Sechs Wochen nach ihrem Auszug, am 25. März, eskaliert die Situation. Bereits mittags droht Viktor F. telefonisch damit, „sie umzubringen“. Während der vier Verhandlungstage rätseln Gutachter darüber, ob mit „sie“ nur die Frau oder zugleich der neue Lebensgefährte gemeint war.

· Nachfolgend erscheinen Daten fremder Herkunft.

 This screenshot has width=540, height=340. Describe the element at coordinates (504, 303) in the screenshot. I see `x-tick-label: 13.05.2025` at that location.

Um 17.30 Uhr fährt Viktor F. zur Hinterhofwohnung im Ortskern, lädt Müllsäcke mit Kleidung seiner Frau ab und hat bereits ein 22 Zentimeter langes Messer im Auto – angeblich um Tütenschnüre zu kürzen. Obgleich niemand da ist, habe sich sein Gedankenspiel da wohl schon vertieft, führt Graßmück in der Urteilsbegründung aus.

Um 18.40 Uhr – der Angeklagte hat nach etlichen Gläsern Bier 1,85 Promille Alkohol im Blut – steht er, mit dem Messer in der Hand, wieder vor der Tür, die nun offen ist: In der Küche sitzt seine Frau auf dem Schoß ihres neuen Freundes, der den ersten Stich in Richtung Hals noch mit der Hand abwehren kann. Beim zweiten Stich in den Bauch büßt er eine Niere ein. Nur das schnelle Eingreifen der Sanitäter rettet ihn vor dem Tod, sagen die Ärzte. Trotzdem sieht das Gericht keinen vollendeten Mordversuch, erkennt auf gefährliche Körperverletzung in enthemmtem Zustand. „Sie haben den aus dem Weg geräumt, der die Tat verhindern konnte“, sagt Graßmück.

Die Frau wird in wenigen Minuten „förmlich niedergemetzelt“, formuliert die Staatsanwältin. Der finale Stich durchtrennt die Halsschlagader. Während des Prozesses werden zwei Filme eingespielt. Die Videoaufnahme eines gegenüberliegenden Geschäftes zeigt F., wie er ruhig auf seine Festnahme wartet. Er und Nachbarn haben die Polizei informiert. Polizei und Gerichtsmedizin filmten in der Küche. „Es sah aus wie in einem Schlachthaus“, kommentiert Graßmück. Als die Bilder gezeigt werden, wendet sich der voll geständige Viktor F. weinend ab.